## [Supplied text]

Lunch is on our own in a small town. I realize how important this event must be to the businesses in the many small towns along the trail. Towns that grew and thrived, first during construction of the canal, and then when it was the primary mode of transporting goods, are now either struggling or don’t exist at all. Most of the eateries are packed when I arrive. I hear there is another place further down a side street. Along the way I find two women around my age also looking for a place to eat. We talk briefly and determine one of them lives only a few miles from me. The other is her friend from another state who joined her for this trip. Must be nice. We continue searching together and find a small place to get a sandwich. The two are very talkative but easily include me in their conversation. I surprise myself by joining the chatter without hesitation. After a nice break we ride together a short distance, then they pull ahead and we wave goodbye. I am content to be alone again.
My tent mate catches up to me and we ride together for a bit before stopping to explore the town of Lockport-the home of the original ‘flight of five’ locks, constructed before steel and electric motors were available. The locks were constructed of wooden gates, each only capable of holding a 12 foot depth of water. Five consecutive locks were required to scale the 60 foot gain in elevation presented by the Niagara escarpment-the same mass of stone over which Niagara Falls flows between Lake Erie and Lake Ontario. A double lock–the only one on the present canal-now takes the place of the flight of five.
We join a free hour long cruise through the two locks and listen to the history of just this one location. The magnitude of the history that will be revealed as we travel along this man made wonder begins to dawn. Initially scorned as a waste of money and labeled ‘Clinton’s ditch’, the canal invented its way across NY State, creating new methods and machinery to meet new needs. The canal opened the east to the west and began the industrialization of the miles it passed through, ultimately turning NY City into the busiest port in America
Now more than halfway through the first day’s trip, confidence in my ability to keep up the pace and stay upright in my seat is building, slowly. My tent mate and I take a welcomed break at an afternoon rest stop. I lie down briefly on a grassy slope in the sun and feel the muscles in my shoulders and neck release. I grab a snack and water and notice all the smiling faces–bikers and rest stop volunteers alike. My fears quiet and I feel a small sense of well being.
We head back to the trail together and I make an awkward turn to avoid another biker – and down I go. The fear I’ve carried since I began training months ago becomes reality. I jump up as fast as I can as others race towards me to see if I am all right. I insist I am fine, my face hot with embarrassment – until I see the blood gushing down my arm. Someone finds a first aid kit and washes off the dirt and gravel, then applies antiseptic cream and a gauze bandage from my elbow to my wrist. I make light of it all and chuckle as I quip: “Well that’s over, I’ve been afraid of falling all day and now I don’t have to worry about it anymore!” And I sort of believe myself!

## [Data for analysis]
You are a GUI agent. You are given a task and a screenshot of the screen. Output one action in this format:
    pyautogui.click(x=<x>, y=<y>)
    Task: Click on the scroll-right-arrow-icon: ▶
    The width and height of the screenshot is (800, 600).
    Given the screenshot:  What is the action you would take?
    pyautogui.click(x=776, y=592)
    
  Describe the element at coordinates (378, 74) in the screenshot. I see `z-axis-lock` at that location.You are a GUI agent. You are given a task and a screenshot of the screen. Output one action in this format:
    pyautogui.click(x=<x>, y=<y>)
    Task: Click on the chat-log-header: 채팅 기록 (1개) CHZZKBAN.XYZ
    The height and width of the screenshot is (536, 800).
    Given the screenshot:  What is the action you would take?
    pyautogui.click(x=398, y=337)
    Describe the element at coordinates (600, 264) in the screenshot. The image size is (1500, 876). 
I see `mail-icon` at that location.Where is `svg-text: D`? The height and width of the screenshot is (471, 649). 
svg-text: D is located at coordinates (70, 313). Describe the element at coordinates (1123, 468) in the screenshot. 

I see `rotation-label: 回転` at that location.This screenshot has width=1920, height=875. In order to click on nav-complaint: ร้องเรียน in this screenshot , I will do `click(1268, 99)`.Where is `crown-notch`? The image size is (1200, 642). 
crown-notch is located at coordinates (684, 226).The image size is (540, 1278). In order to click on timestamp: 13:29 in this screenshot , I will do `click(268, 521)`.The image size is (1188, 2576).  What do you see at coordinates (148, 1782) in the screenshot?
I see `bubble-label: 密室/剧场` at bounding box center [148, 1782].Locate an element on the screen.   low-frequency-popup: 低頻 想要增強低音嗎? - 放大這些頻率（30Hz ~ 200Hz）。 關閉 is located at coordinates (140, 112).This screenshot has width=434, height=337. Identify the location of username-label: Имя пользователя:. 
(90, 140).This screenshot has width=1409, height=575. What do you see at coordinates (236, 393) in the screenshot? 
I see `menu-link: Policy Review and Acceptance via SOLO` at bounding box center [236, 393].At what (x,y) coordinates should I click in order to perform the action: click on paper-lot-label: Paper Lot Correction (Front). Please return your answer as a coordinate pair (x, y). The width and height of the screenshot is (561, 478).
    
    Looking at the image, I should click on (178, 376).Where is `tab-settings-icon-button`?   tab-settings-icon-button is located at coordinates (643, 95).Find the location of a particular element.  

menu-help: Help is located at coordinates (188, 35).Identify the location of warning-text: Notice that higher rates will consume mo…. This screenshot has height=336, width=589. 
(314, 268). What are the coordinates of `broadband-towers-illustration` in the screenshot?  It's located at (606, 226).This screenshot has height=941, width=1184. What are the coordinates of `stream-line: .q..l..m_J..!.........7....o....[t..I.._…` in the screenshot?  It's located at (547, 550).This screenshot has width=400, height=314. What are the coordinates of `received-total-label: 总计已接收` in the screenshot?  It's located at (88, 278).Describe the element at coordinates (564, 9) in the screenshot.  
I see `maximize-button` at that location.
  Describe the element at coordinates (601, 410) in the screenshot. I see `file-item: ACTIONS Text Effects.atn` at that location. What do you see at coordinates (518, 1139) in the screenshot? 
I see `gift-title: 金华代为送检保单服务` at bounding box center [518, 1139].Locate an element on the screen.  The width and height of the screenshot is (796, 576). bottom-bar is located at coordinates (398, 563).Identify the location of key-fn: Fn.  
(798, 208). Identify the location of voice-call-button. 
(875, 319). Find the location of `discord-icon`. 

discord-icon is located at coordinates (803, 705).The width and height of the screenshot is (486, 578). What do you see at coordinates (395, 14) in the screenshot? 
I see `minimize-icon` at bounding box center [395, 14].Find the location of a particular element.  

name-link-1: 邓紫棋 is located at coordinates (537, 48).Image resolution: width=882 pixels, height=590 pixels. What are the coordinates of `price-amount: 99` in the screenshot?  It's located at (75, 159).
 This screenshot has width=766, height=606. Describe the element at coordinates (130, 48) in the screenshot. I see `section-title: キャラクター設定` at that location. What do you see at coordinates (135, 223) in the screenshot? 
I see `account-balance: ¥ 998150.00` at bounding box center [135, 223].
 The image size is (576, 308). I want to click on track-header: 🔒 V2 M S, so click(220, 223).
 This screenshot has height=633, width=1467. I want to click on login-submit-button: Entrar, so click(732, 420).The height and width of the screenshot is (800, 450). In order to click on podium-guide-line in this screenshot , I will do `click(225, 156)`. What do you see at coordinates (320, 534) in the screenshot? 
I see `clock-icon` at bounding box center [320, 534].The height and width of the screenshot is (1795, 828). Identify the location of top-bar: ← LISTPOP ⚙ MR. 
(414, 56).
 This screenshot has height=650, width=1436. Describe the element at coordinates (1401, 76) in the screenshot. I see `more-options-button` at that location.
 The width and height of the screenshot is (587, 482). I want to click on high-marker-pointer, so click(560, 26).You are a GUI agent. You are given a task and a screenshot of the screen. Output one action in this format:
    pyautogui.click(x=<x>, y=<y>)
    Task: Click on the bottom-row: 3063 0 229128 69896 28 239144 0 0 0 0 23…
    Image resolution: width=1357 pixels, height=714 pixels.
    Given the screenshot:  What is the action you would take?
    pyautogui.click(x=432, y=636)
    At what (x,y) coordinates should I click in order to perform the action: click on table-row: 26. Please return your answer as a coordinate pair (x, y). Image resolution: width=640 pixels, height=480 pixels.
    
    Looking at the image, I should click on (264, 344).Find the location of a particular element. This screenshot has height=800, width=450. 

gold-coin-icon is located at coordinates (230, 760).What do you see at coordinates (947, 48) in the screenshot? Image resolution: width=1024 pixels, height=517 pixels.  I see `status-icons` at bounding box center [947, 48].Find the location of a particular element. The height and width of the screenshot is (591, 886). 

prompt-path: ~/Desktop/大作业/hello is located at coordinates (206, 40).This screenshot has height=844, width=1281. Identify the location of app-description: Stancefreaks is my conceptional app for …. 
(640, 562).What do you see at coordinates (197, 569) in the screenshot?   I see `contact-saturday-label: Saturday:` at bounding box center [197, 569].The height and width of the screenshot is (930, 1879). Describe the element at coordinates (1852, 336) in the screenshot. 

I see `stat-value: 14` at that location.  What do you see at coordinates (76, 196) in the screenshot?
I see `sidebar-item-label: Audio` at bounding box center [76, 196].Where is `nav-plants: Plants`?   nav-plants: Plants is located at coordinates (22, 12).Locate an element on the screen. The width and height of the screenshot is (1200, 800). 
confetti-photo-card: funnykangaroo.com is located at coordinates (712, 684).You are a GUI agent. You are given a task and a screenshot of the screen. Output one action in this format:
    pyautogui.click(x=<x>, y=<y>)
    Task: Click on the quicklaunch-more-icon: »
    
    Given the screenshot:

## [Exercise details]
Reproduce the passage of the canal trip account word for word, everything from "We head back" down to "of believe myself!". The rows are not needed for this work.

## [Task answer]
We head back to the trail together and I make an awkward turn to avoid another biker – and down I go. The fear I’ve carried since I began training months ago becomes reality. I jump up as fast as I can as others race towards me to see if I am all right. I insist I am fine, my face hot with embarrassment – until I see the blood gushing down my arm. Someone finds a first aid kit and washes off the dirt and gravel, then applies antiseptic cream and a gauze bandage from my elbow to my wrist. I make light of it all and chuckle as I quip: “Well that’s over, I’ve been afraid of falling all day and now I don’t have to worry about it anymore!” And I sort of believe myself!